Elfin's Revels
Elfin's Revels
Elfin’s Revels, Op. 80, is a musical fantasy composed around a short narrative of frolicking gnomes and dancing fairies. In 1800s England, elves were depicted as small, supernatural beings connected to nature and magic. They often appeared in children's literature and illustrations as playful, helpful spirits.
Catharina Josepha Pratten (1824 - 1895), also known as Madame Sidney Pratten, was a distinguished German guitarist, composer, and teacher who spent most of her career in England. She was born to guitarist Ferdinand Pelzer and began touring Europe at a young age. Pratten married flautist Robert Sidney Pratten in 1854 and established a successful guitar school in London. She composed approximately 250 works and published influential guitar instruction books. Pratten regularly gave concerts at Steinway Hall and the residences of notable patrons like the Duchess of Newcastle. Princess Louise, whose mother was Queen Victoria, was a devoted pupil and patron of Madame Pratten and frequently attended her concerts. Pratten performed many of her own compositions at these concerts, among which Elfin’s Revels was an audience favourite. It may have been inspired by The Elfin Revel, a poem by fellow Londoner John George Watts.

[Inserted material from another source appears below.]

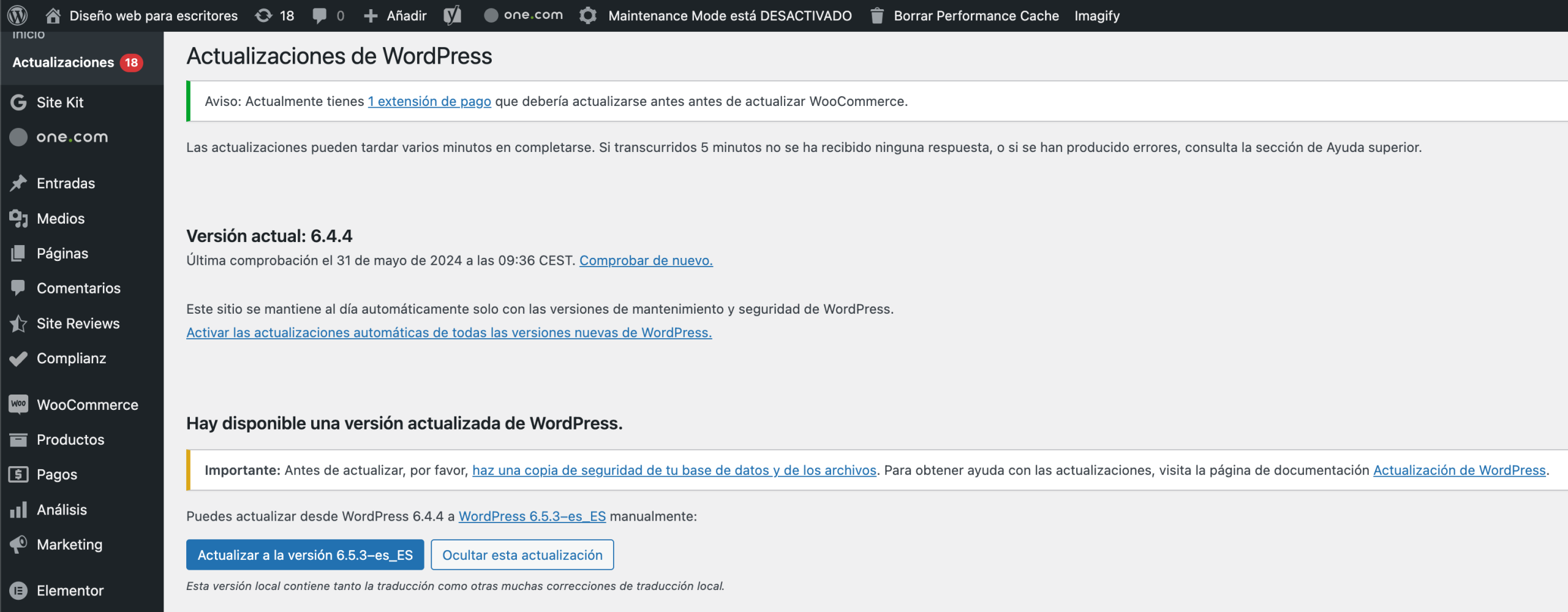Open Elementor from its sidebar icon
Viewport: 1568px width, 612px height.
[x=18, y=590]
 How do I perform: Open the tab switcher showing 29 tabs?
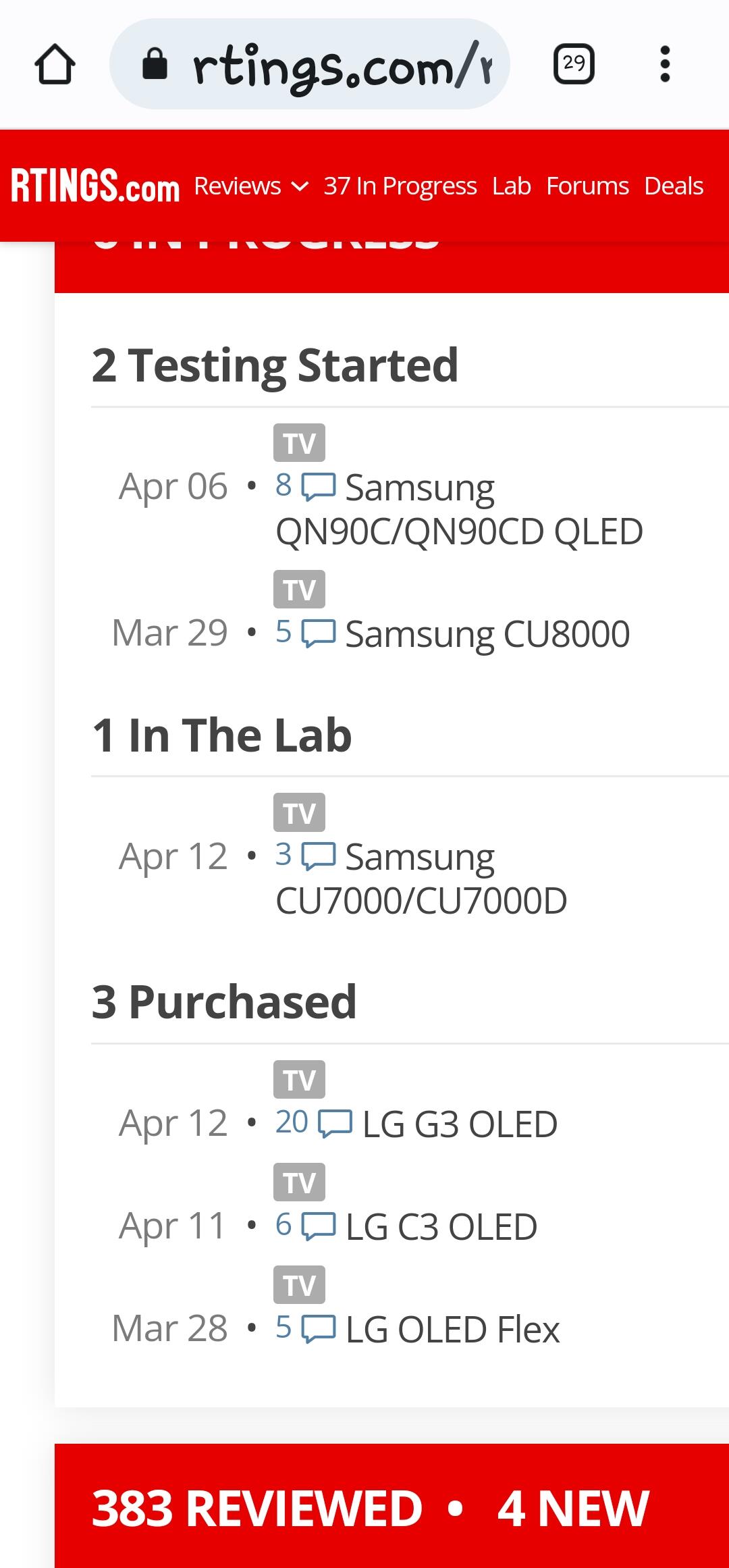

John George Watts, born in 1828, was an English working-class poet, editor, and children's writer. He attended a charity school and initially worked in a furrier’s warehouse before becoming a porter and later a business owner at Billingsgate Fish Market in London. Watts took literature lectures at King’s College from 1860 to 1862. His notable works include "Clare, the Goldseeker, the Elfin Revel and Other Poems" (1858), "Fun, Feeling, and Fancy" (1861), "Pictures of English Life" (1864), and "The Blacksmith’s Daughter, and other poems" (1874). He also edited the illustrated anthology "Lays for Little Folk" (1867).